Laughter yoga, or Hasyayoga, is a type of yoga that involves voluntary laughing. It is believed that voluntary laughter has the same psychological and physiological benefits as spontaneous laughter and, the forced laughter will anyway soon transform into real laughter. It is a technique developed by the Indian physician Madan Kataria and it combines relaxation exercises with breathing techniques that prepare the lungs for laughter.
The laughter was contagious and before we knew it, we were also laughing.
However, we couldn’t stay too long, as our boat was waiting for us. The ambient was very heavy. Our boat was floating on the calm water of the river Ganga, while we were surrounded by a white mist, unable to see almost anything in front of us. It was very quiet, nobody was talking. All we could hear was the sound of wood burning on the shore, and sometimes, glimpses of smoke were breaking up the haze, allowing us to believe that we are not lost.
On the shore however, life was going on as usual: some people were taking their morning bath in the river, others were doing the washing up a few meters higher, a few others were praying. In front of us, two lovers were kissing in a boat.
After about an hour, another flour ceremony and a warming cup of chai, we headed back to the ghat where we started. Our tuk tuks were waiting for us to take us to the bakery where we would have breakfast. The cafe was small and cosy and the menu looked fantastic: hash brows, Marsala omelet, walnut bread, real coffee – what a treat! I even bought few of that bread to go, for a later snack.
After breakfast we were taken to a “textile neighborhood”, were and old man showed us the process of making fabric, from the early stages of selecting and dying the silk, through the process of manual embroider of the saris, until the finished product in the shop.
Varanasi is famous for the production of Banarasi saris, one of the finest sarees of India, worn on special occasions, like weddings. It takes between 15 days to 6 months to finish a Banarasi saree and they are always hand made.

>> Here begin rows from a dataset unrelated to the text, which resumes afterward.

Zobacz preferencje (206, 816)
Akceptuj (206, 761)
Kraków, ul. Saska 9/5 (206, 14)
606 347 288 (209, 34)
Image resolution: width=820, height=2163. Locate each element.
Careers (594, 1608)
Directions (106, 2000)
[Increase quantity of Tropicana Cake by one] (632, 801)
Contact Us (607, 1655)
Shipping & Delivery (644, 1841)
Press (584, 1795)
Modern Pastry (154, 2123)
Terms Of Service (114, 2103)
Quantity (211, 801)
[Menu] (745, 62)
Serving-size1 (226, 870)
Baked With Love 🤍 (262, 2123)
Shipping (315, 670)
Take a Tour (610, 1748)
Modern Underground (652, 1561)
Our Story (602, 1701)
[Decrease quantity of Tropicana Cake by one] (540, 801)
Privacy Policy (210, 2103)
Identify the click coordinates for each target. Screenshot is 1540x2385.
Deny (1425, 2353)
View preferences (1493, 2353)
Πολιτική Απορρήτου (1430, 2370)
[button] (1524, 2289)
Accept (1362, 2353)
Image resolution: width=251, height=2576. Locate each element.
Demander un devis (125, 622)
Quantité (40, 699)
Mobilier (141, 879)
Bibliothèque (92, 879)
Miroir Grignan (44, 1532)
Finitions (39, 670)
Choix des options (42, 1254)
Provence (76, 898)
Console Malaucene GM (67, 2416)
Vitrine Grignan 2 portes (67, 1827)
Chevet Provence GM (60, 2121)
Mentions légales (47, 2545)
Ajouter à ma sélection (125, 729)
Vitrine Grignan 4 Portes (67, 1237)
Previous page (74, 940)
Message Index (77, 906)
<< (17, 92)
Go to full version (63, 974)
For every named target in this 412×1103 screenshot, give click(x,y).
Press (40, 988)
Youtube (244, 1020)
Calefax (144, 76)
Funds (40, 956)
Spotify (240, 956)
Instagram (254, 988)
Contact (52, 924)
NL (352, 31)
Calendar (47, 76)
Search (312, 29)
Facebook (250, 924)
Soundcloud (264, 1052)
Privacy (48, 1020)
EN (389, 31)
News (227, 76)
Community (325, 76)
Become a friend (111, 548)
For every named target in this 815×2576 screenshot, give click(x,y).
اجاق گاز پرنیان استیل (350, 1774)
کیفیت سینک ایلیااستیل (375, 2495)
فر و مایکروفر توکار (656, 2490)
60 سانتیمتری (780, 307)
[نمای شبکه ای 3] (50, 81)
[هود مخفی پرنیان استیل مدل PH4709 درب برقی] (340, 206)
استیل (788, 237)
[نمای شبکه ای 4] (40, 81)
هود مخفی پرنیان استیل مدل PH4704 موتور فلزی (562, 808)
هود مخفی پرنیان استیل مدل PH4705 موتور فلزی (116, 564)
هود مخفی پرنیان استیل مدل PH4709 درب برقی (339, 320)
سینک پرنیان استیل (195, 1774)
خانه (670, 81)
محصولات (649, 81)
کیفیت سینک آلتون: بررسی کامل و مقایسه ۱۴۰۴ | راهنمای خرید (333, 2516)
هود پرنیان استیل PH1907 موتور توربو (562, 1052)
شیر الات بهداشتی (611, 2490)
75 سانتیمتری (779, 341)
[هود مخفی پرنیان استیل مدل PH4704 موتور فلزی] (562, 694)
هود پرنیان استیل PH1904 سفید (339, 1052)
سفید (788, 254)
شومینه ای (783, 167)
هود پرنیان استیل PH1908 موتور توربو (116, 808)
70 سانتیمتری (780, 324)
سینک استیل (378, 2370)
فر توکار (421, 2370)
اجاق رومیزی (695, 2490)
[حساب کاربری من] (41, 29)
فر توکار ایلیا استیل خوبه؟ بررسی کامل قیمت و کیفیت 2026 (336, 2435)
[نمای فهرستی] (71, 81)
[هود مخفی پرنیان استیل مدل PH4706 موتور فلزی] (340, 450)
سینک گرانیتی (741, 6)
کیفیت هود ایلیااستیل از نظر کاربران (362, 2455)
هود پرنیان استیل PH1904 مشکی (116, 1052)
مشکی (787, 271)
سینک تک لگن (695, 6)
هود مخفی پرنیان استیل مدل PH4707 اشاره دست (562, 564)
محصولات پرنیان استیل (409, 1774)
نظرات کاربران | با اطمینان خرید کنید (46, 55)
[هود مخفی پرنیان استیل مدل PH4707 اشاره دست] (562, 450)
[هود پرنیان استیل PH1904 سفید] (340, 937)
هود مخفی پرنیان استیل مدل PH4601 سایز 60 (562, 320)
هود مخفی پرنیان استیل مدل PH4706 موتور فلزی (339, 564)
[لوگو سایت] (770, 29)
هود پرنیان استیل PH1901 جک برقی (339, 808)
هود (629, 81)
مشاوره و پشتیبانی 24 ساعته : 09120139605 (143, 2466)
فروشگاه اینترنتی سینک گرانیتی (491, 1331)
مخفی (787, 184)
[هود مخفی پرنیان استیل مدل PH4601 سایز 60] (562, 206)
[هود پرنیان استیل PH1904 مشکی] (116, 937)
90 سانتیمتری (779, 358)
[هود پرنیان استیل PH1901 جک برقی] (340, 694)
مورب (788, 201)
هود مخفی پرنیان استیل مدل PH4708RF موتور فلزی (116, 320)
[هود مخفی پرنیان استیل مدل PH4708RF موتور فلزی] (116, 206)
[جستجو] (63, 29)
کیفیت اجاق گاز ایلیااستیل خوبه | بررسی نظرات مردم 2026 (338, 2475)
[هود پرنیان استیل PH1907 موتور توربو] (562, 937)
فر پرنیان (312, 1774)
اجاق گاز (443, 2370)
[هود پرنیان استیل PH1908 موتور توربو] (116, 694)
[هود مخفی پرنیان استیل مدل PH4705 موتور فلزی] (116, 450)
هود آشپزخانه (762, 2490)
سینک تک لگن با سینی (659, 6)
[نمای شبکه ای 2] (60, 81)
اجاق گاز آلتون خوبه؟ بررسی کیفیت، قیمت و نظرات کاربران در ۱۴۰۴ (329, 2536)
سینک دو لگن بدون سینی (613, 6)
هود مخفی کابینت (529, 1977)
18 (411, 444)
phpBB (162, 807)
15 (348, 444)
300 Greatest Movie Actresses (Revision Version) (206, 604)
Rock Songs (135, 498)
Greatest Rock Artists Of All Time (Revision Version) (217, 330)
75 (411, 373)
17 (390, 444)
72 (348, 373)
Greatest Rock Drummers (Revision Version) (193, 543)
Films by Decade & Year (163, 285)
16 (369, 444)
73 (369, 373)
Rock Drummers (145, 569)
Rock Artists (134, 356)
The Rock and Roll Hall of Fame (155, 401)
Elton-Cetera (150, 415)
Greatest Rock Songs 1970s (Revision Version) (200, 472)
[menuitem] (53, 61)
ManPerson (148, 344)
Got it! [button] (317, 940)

We had the afternoon free, so we decided to find our way from the hotel to the ghats and walk along the river. This proved to be a very difficult task, as the streets of Varanasi are a true maze. We got lost many times and the map didn’t seem to help us. Every time we would ask someone which is the way to the river we would get a different reply. When we finally saw the water, we felt relieved. We strolled along the concrete promenade, passing by people sleeping, women washing their hair, children paying.
By the end of the walk it was just 3 of us left. We tried to see the sunset but again, the fog didn’t really let the sky put on a show. It was still very nice to just sit down and enjoy the view of the daily local life. It was pretty difficult to find a tuk tuk back to the hotel but we managed to negotiate and after 10 unsuccessful attempts, we were on our way back.
We had dinner in the hotel’s restaurant. I didn’t expected much when I ordered Mushroom Methi Malai. But oh I was so wrong. It was delicious! The creamy sauce and the fresh taste of the fenugreek put this curry into top 3 the best meals I had in India.